### SELECTED PASSAGE

Brainstorms and Raves - Mobile

skip to navigation

Behind the Scenes with Apache's .htaccess
07:56 PM - Oct 9, 2005

Although I’m a designer and not a programmer or server-side specialist, for a few years I’ve used Apache’s .htaccess to a limited degree for clients' websites, primarily for simple URL redirects and setting up custom error pages. Now that I can use Apache’s .htaccess for my own websites, I’ve been immersed in learning more about how to use this powerful tool conservatively but effectively to redirect URLs and to combat spammers and bad bots. Today’s post provides links to some of the online sources that I’ve found especially helpful.

First, A Word of Warning

Keep in mind that one little typo or incorrect rule within an .htaccess file can cause an internal server error and take your entire website offline. Especially if you’re new to using an .htaccess file, I highly recommend setting up a test directory to work on your .htaccess file. In addition, always make a backup of your .htaccess file before making any changes. That way, if you do happen to make a typo or other error, you can load your backup file again to keep your website up and running while you look for the source of the problem(s).

In addition, many caution those new to .htaccess about not getting too carried away and ending up creating excessively big .htaccess files. Keep in mind that the server will process this file for each request at your website, so you don’t want to negatively impact your server’s performance. For those with access to the httpd.conf file on your Apache server, many recommend using that instead of .htaccess, especially for better server performance. Many of us on shared servers, though, don’t have access to it, including myself.

I prefer to think of .htaccess as just one of a variety of approaches and tools for managing URLs (especially URL redirecting), managing custom error pages, and combating bad bots and spammers. It’s a fantastic tool that I’m thrilled to be able to use for my own websites finally, including this one. (About two months ago all of my websites moved to a new server.)

Regarding combating bad bots and spammers, .htaccess is one of several tools and approaches that I use. My goal is to keep things simple and block the bad guys without blocking everyone else. No one single approach can do it all, though, and bad bots and spammers continually work on ways to get past all the blocking approaches discussed online. So far I’m able to block nearly all of the bad bots and spammers, but new ones always come along, so I watch my logs closely, too.

On to some website links that I’ve found especially helpful.

Apache Documentation

First, here are several links to the definitive source for Apache 1.3 and Apache 2.0 specifically related to using .htaccess, especially for redirecting URLs and blocking bad bots and spammers.

Apache 1.3
Apache 2.0

How to Use .htaccess, mod_rewrite, and Related (for Apache)

.htaccess Tools

I’ve been scouring the Internet looking for tools that will check .htaccess files for typos or other potential problems. So far I haven’t found anything, although I did find some tools that will help you create .htaccess rules and test user agent strings. They’re listed below.

Tools to Generate .htaccess Rules

Try one of these tools to generate redirects, hotlink protection, password protection, or blocking bad bots. At the minimum, you can try them out as learning tools to see how something might be handled. Note that they might not do very complex rules.

### DATASET RECORDS
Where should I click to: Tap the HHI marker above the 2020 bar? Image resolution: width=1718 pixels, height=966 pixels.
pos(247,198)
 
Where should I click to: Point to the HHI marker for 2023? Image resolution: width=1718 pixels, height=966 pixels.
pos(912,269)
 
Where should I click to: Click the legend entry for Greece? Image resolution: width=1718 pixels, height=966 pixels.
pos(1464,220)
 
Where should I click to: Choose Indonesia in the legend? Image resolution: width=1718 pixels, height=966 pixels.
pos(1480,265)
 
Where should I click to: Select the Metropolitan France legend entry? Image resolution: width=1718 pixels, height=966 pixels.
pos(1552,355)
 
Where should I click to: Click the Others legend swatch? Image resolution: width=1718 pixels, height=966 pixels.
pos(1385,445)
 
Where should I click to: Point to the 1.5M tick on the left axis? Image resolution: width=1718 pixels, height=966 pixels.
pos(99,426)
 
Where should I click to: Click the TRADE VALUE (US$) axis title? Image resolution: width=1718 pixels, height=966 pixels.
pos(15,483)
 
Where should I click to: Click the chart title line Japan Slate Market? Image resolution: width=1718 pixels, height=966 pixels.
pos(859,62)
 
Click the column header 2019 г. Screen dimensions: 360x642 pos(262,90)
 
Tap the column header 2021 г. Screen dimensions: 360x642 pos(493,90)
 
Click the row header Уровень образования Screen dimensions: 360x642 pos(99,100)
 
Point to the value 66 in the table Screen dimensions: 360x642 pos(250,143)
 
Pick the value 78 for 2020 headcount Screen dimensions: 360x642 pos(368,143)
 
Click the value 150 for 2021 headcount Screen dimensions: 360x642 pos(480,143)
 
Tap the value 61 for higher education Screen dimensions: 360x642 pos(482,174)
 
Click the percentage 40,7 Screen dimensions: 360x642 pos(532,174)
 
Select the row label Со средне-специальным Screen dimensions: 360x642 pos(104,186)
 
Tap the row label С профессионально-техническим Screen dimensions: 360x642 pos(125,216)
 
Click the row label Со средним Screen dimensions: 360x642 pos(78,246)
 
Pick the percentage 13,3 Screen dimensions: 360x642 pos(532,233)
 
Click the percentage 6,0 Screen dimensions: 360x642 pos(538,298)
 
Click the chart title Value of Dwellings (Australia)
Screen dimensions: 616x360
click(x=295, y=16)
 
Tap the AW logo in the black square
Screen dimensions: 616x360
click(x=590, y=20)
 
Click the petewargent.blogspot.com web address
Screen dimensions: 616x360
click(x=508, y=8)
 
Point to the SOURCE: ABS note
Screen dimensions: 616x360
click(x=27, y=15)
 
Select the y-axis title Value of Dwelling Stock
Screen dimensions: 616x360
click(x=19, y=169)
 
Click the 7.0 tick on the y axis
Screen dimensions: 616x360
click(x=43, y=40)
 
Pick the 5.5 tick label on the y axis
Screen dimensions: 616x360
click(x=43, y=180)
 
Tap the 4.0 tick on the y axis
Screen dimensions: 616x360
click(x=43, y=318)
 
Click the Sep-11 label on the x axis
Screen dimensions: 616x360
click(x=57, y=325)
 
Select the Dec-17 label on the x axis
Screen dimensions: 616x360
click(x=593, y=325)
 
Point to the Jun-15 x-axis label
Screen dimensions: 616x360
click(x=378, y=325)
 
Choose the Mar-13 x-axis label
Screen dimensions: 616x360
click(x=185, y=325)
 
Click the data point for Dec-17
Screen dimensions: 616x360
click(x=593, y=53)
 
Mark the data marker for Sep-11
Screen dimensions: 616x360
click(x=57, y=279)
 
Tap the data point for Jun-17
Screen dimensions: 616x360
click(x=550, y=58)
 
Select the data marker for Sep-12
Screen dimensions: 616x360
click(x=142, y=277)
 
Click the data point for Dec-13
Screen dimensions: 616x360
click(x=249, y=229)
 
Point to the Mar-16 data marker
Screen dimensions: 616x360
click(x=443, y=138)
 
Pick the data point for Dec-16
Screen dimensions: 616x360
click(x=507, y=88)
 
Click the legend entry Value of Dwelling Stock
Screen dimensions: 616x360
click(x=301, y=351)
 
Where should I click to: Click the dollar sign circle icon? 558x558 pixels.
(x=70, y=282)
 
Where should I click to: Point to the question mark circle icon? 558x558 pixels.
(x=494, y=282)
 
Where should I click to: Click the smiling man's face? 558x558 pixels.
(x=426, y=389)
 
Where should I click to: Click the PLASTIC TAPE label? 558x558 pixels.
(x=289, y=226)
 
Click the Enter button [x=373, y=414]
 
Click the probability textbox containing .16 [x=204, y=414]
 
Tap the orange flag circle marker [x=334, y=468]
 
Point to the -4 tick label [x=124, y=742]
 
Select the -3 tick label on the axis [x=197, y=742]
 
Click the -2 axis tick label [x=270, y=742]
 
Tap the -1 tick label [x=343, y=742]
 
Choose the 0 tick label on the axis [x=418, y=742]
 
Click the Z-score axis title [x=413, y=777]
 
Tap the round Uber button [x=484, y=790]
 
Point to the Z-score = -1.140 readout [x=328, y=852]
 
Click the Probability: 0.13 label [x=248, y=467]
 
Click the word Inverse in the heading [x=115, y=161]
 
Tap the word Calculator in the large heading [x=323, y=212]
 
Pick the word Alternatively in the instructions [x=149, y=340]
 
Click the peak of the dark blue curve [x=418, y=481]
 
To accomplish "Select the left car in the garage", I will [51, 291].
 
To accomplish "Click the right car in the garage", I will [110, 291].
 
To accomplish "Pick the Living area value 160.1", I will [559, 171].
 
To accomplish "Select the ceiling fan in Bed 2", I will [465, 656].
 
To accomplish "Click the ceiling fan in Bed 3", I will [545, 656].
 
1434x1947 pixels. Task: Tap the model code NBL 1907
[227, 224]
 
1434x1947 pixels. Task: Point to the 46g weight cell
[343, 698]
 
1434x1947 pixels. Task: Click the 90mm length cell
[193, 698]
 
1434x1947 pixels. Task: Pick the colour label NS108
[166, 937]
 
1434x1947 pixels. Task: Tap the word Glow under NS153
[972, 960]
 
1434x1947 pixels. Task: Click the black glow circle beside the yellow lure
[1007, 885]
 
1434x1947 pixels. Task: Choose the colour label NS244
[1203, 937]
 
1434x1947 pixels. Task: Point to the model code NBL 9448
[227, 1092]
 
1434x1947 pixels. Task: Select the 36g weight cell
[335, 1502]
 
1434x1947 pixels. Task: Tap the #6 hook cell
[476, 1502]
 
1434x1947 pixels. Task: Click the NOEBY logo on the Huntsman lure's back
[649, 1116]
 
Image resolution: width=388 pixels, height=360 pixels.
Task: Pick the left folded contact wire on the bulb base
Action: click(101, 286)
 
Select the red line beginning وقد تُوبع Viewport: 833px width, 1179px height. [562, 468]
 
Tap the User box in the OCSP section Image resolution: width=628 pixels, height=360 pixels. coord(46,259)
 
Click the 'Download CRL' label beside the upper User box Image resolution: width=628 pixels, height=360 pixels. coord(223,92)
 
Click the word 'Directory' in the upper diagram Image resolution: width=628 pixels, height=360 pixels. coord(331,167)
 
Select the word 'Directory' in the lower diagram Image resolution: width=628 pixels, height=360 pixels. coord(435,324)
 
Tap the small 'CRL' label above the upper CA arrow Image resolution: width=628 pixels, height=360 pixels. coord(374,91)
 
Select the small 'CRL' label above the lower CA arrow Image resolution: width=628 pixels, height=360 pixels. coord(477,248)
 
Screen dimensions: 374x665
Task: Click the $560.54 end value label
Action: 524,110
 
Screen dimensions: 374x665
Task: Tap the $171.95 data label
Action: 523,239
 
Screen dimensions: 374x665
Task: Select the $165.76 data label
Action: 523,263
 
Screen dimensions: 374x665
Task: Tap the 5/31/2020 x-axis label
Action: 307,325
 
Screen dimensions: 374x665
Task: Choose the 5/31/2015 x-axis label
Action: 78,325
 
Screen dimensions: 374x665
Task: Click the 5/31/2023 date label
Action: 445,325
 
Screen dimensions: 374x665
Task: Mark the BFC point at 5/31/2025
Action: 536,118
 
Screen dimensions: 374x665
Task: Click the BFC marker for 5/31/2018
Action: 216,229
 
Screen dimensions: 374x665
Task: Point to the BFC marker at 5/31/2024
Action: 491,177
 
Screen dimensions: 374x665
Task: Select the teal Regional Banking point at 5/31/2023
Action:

### GOAL OF THE EXERCISE
Name every kind of rule that the post about Apache's .htaccess says the rule-generating tools can create.

### ANSWER IN FULL
Redirects, hotlink protection, password protection, and blocking bad bots.